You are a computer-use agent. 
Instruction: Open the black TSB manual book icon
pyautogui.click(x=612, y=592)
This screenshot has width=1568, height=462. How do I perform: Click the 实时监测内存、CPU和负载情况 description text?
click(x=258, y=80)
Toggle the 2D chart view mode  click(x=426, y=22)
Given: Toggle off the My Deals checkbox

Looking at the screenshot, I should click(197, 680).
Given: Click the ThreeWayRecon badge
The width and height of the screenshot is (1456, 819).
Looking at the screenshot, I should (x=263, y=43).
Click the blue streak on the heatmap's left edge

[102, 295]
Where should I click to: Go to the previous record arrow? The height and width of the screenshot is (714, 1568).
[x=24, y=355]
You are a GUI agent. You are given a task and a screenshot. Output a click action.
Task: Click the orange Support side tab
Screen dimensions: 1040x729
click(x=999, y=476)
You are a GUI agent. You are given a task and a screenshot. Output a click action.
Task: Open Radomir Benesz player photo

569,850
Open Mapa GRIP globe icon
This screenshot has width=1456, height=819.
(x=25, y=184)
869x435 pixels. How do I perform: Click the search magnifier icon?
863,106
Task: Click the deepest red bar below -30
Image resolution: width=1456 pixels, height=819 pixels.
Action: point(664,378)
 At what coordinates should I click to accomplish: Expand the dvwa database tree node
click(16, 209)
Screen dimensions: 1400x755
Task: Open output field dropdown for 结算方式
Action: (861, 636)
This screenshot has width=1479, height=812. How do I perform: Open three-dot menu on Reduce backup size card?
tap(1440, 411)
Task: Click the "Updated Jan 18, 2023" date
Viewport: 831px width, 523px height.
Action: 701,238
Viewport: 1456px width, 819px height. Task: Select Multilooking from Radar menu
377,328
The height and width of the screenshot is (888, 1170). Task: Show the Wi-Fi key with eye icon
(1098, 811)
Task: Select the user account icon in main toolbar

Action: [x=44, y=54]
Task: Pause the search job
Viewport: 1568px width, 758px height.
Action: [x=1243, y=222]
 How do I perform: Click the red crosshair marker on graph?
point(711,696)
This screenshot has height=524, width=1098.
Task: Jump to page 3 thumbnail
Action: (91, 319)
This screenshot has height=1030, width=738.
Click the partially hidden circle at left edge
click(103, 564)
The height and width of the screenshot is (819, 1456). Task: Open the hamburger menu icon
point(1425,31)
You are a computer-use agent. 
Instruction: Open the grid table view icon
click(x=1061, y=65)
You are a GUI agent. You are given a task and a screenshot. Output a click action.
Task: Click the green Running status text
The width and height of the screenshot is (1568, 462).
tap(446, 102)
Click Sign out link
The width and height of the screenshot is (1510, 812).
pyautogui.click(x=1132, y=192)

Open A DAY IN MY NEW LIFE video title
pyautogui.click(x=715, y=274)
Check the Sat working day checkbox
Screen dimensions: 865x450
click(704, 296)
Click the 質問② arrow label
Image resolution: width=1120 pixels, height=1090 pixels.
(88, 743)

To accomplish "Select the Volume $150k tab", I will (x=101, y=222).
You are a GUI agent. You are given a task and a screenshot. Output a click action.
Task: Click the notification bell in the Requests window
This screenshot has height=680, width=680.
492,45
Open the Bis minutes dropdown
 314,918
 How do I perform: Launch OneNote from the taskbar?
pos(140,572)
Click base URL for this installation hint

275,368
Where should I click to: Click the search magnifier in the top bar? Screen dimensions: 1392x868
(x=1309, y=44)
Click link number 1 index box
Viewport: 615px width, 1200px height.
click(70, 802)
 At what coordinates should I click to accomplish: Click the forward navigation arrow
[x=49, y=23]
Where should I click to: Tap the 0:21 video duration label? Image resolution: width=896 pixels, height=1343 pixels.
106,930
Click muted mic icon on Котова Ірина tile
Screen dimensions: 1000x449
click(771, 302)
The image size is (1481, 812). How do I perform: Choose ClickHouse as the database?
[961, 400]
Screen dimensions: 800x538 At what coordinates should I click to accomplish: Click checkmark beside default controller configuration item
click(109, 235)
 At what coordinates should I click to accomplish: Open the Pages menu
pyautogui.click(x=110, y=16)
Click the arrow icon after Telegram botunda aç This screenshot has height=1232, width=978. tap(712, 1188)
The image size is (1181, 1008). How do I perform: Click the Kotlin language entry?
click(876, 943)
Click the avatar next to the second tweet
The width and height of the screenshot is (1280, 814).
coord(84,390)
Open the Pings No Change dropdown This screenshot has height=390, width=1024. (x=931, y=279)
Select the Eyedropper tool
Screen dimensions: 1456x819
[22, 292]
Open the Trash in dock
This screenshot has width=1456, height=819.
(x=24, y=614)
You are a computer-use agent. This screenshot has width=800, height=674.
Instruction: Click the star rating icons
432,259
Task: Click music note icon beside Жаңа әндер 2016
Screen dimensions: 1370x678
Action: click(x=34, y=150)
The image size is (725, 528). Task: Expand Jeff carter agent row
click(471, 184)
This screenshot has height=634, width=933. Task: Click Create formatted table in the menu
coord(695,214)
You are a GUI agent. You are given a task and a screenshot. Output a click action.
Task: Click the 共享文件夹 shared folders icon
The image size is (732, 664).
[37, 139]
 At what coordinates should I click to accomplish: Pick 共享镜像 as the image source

☆ ☆ ☆

INSTRUCTIONS TO FOLLOW: Rewrite the entries above as a JSON list of strings, one string per line, from the start of the entries up to and including the line with "Looking at the screenshot, I should click(197, 680).". Leave out blank lines.

OUTPUT OF THE TASK:
[
  "You are a computer-use agent. ",
  "Instruction: Open the black TSB manual book icon",
  "pyautogui.click(x=612, y=592)",
  "This screenshot has width=1568, height=462. How do I perform: Click the 实时监测内存、CPU和负载情况 description text?",
  "click(x=258, y=80)",
  "Toggle the 2D chart view mode  click(x=426, y=22)",
  "Given: Toggle off the My Deals checkbox",
  "Looking at the screenshot, I should click(197, 680)."
]